▸ Stored records
* * * *
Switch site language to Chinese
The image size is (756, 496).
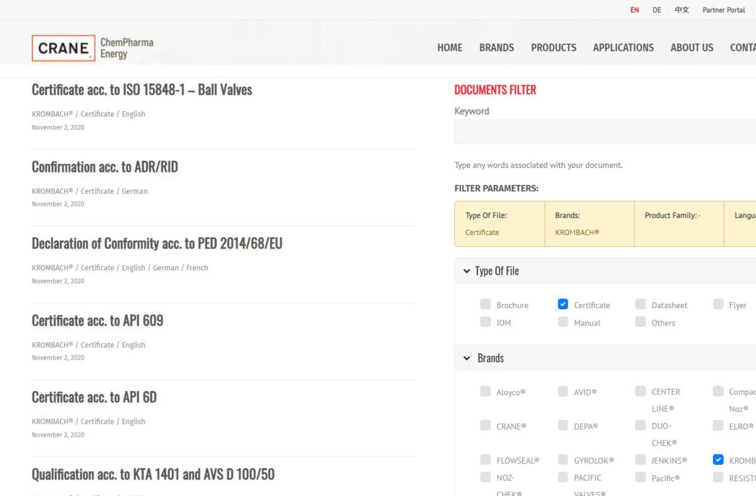681,10
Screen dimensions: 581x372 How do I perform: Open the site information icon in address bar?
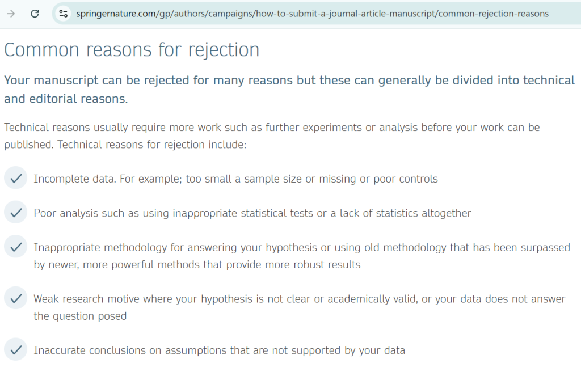click(63, 14)
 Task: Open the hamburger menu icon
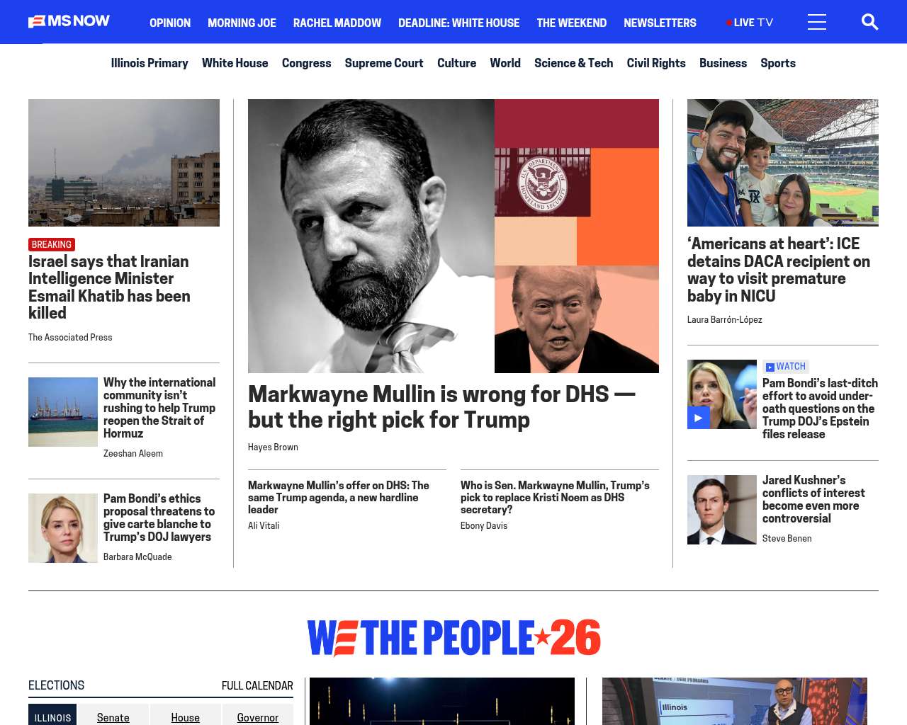[x=817, y=22]
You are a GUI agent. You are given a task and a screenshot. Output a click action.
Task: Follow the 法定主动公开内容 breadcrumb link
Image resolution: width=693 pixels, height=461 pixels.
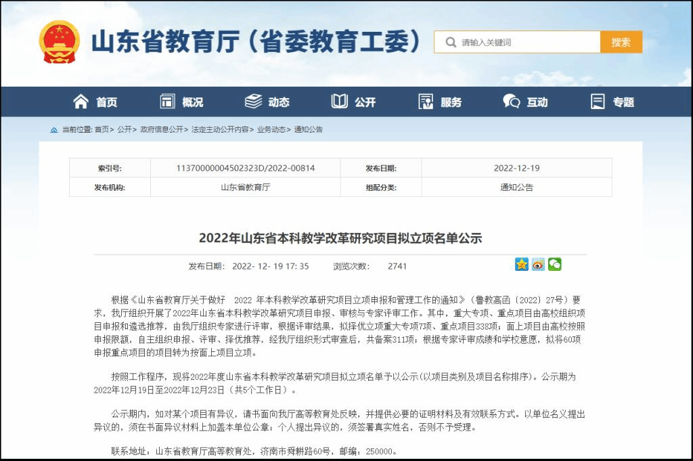[220, 129]
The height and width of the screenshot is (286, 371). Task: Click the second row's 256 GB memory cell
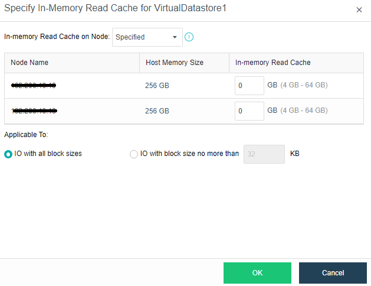[x=157, y=111]
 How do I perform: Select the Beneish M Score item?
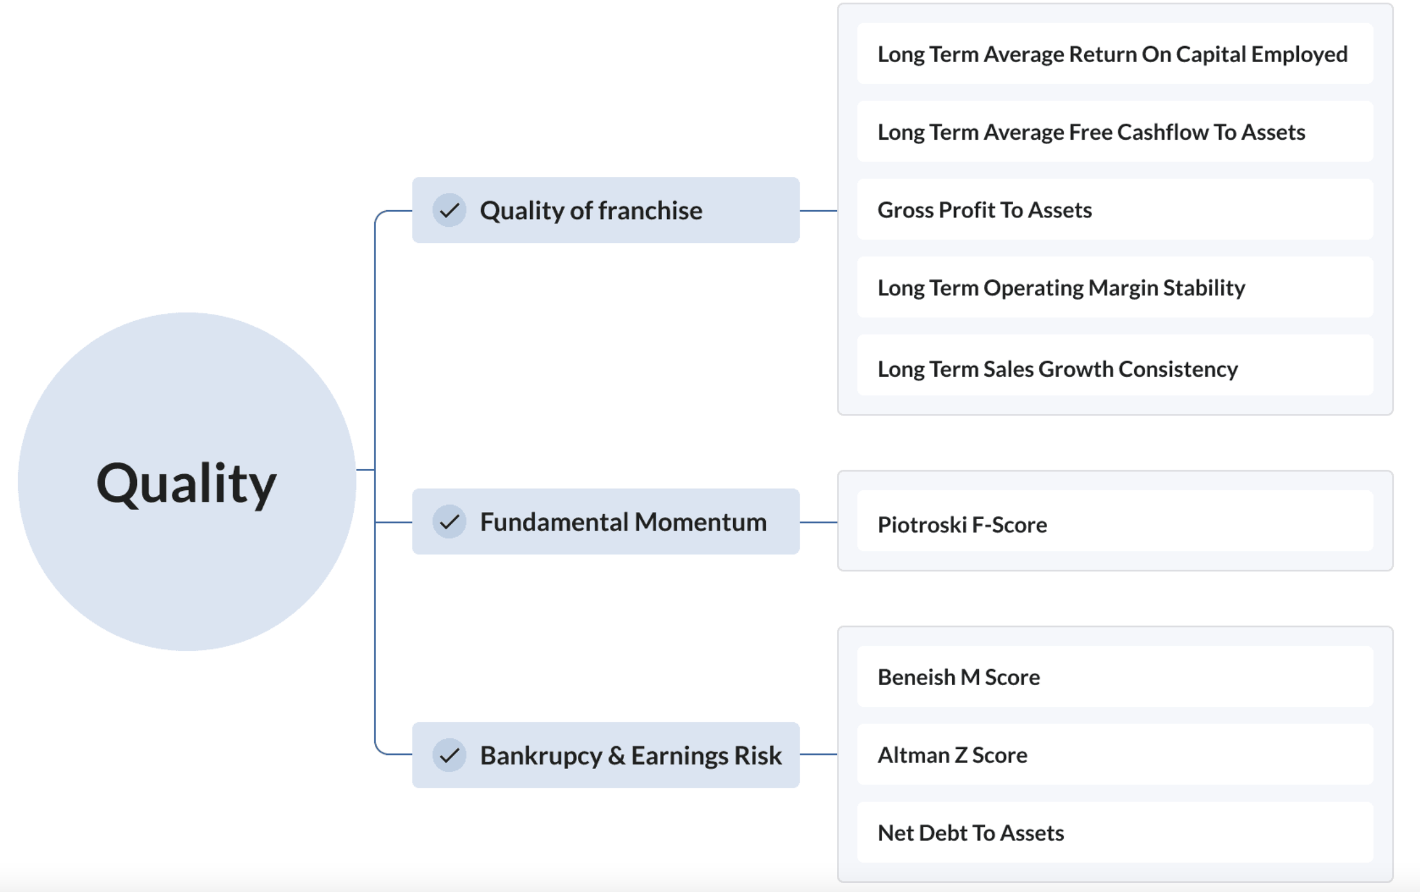coord(1115,677)
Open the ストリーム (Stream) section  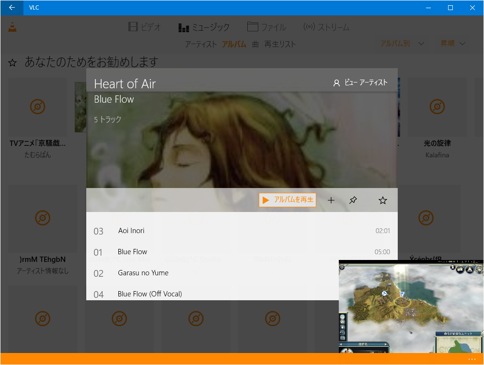pyautogui.click(x=326, y=27)
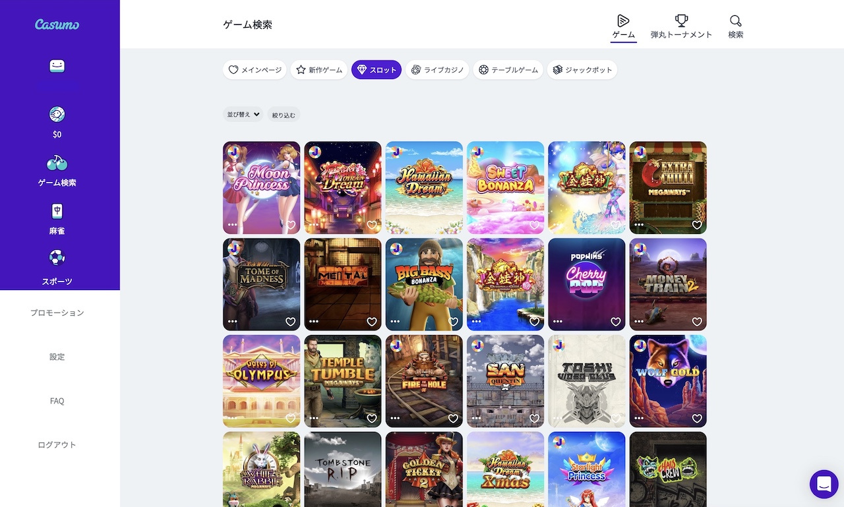This screenshot has height=507, width=844.
Task: Open the smiley avatar profile icon
Action: pos(57,67)
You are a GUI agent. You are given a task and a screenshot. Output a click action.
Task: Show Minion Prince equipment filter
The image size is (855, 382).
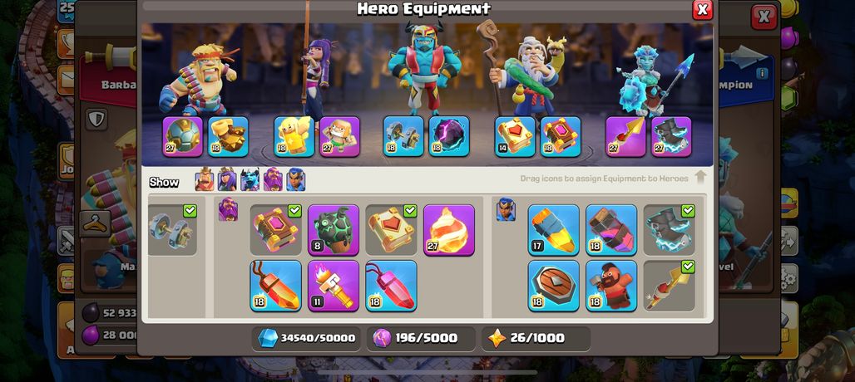(x=250, y=179)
* * * *
▸ Task prompt
Reproduce the lines from the one with "Task: Show Minion Prince equipment filter" through the end of the data, keeping both end lines, adding nothing, and dropping any pictures.

▸ Solution to this problem
Task: Show Minion Prince equipment filter
The image size is (855, 382).
(x=250, y=179)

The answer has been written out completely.